== Task description ==
Using the listing below, report each line holding the string "Bullet".

== Material to process ==
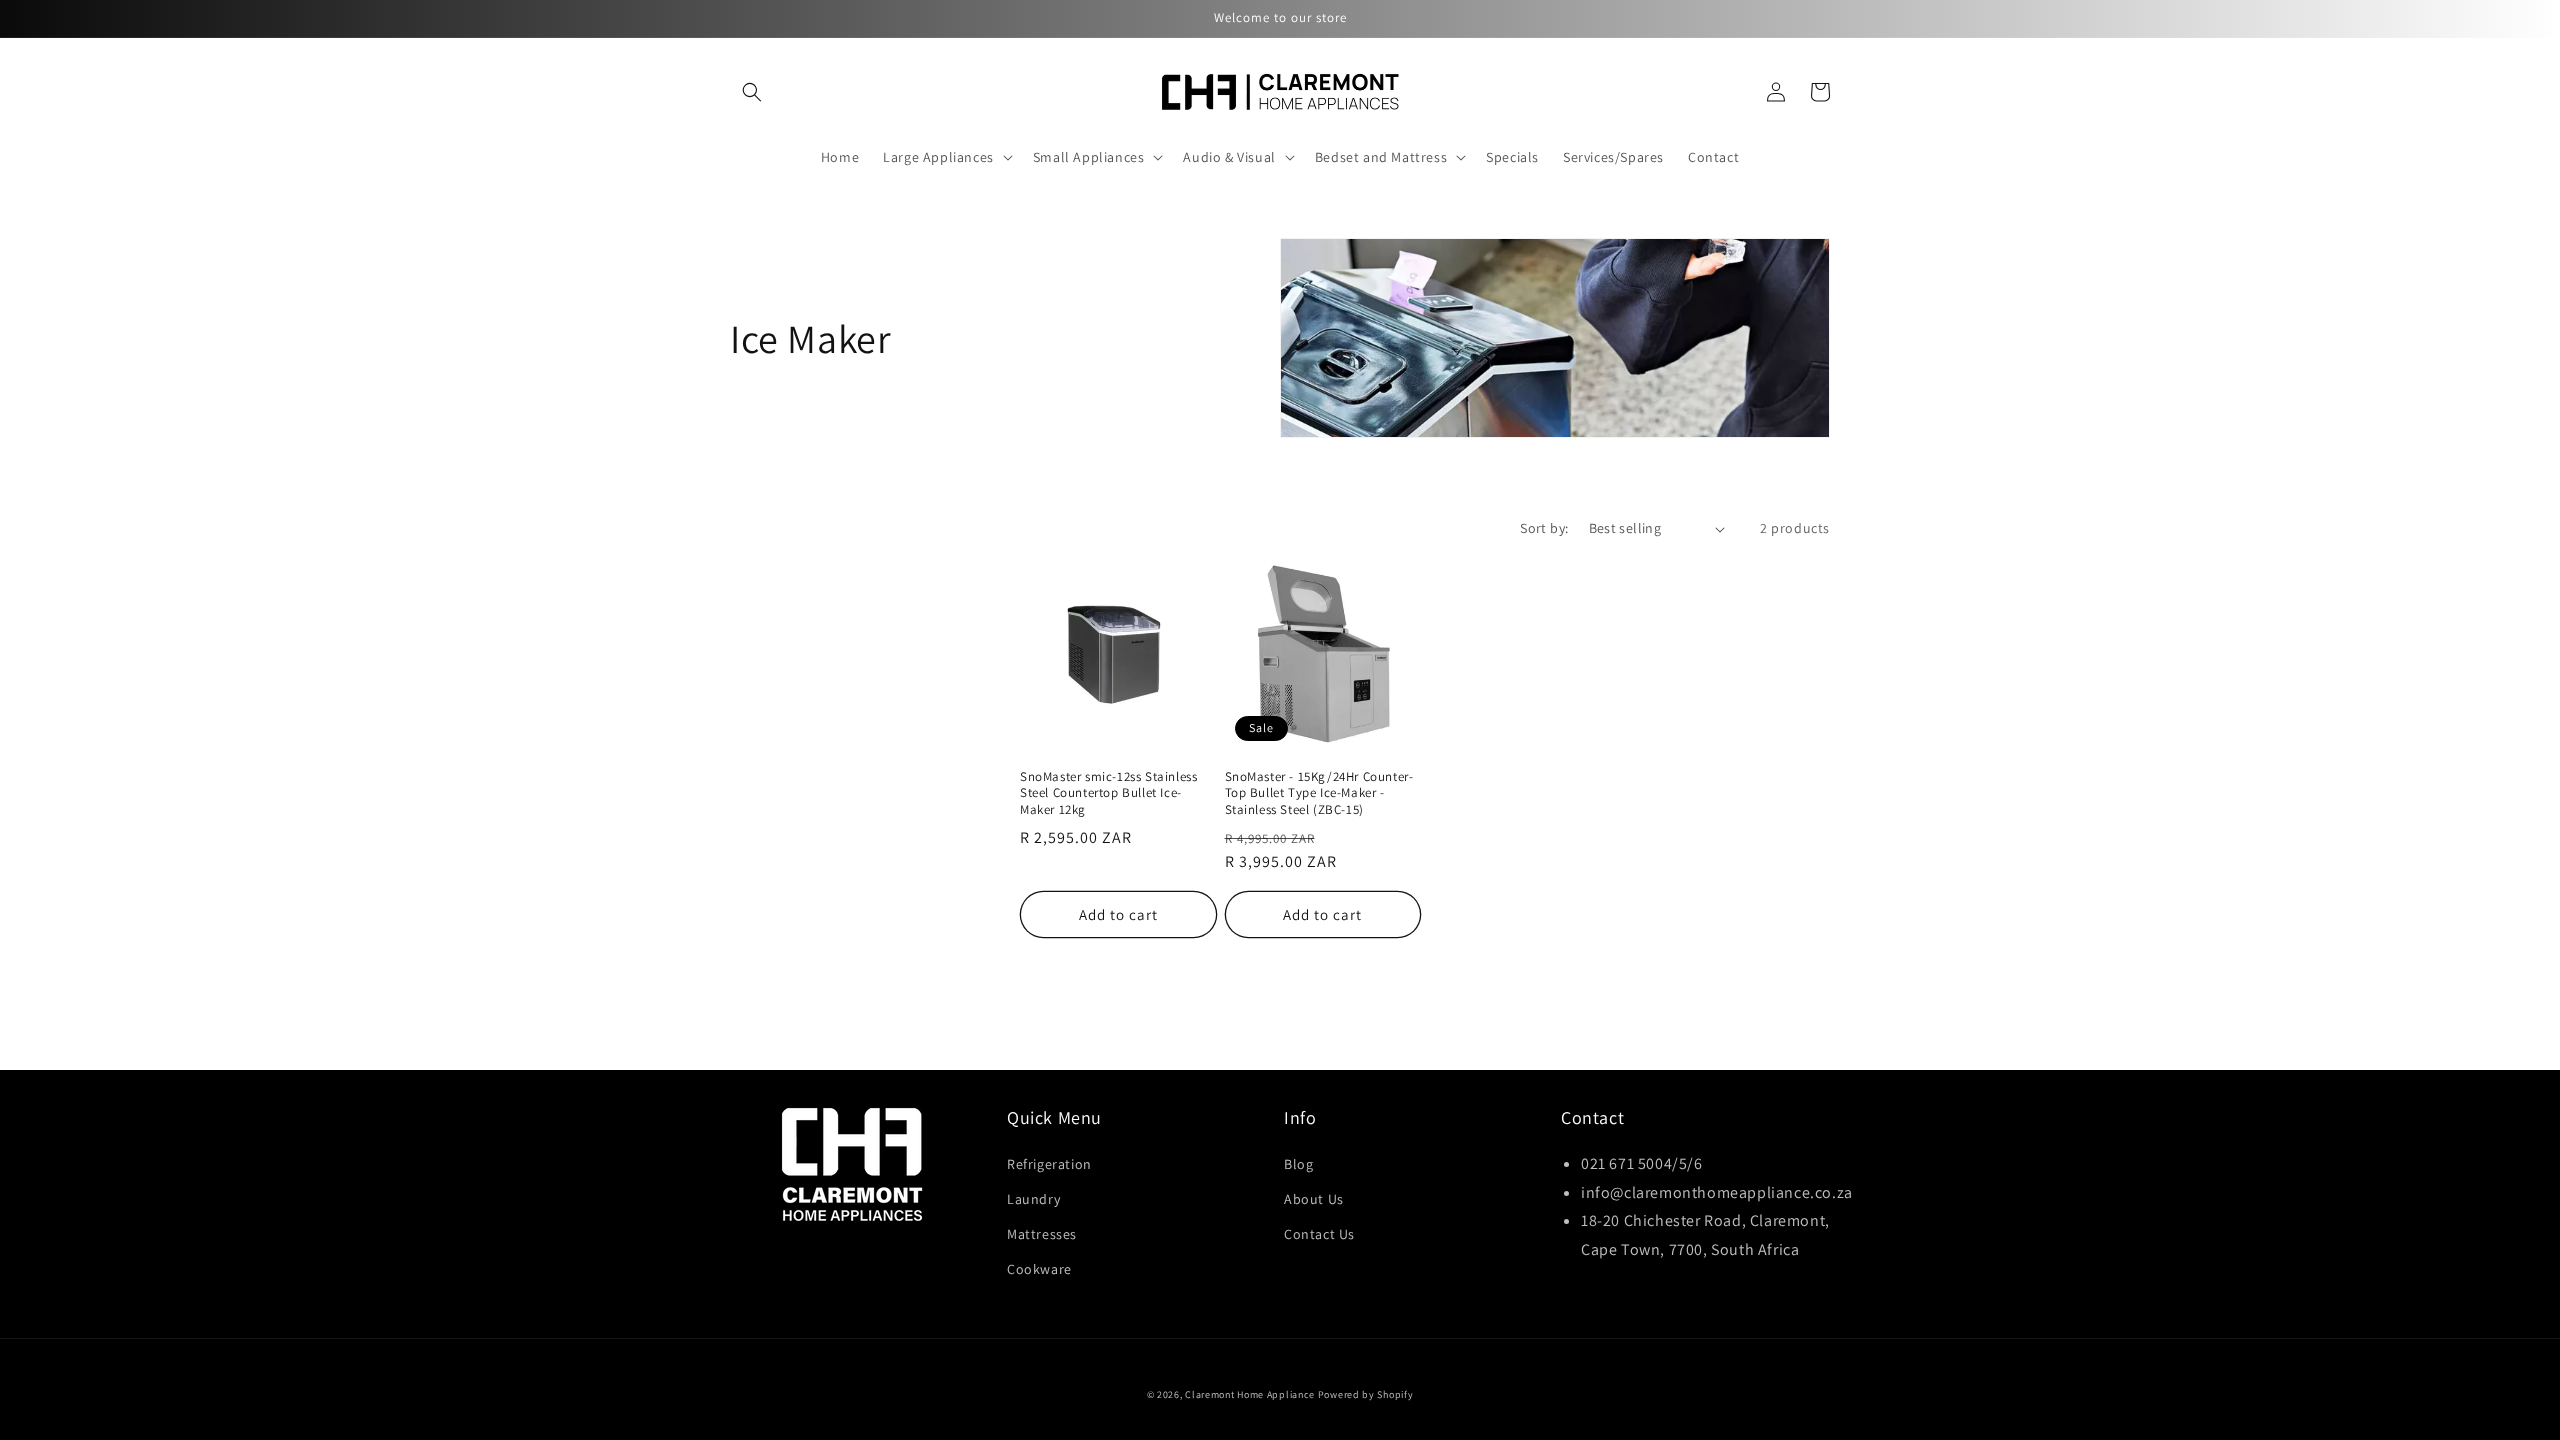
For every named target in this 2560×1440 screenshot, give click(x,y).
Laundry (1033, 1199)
...
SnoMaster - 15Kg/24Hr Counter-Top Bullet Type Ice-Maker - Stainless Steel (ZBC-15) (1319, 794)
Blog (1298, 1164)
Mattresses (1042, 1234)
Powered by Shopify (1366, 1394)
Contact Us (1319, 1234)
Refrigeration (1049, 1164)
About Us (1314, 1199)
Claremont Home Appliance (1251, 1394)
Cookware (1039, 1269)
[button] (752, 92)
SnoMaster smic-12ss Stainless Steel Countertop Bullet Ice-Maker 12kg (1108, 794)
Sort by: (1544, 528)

== Answer for this exercise ==
SnoMaster - 15Kg/24Hr Counter-Top Bullet Type Ice-Maker - Stainless Steel (ZBC-15) (1319, 794)
SnoMaster smic-12ss Stainless Steel Countertop Bullet Ice-Maker 12kg (1108, 794)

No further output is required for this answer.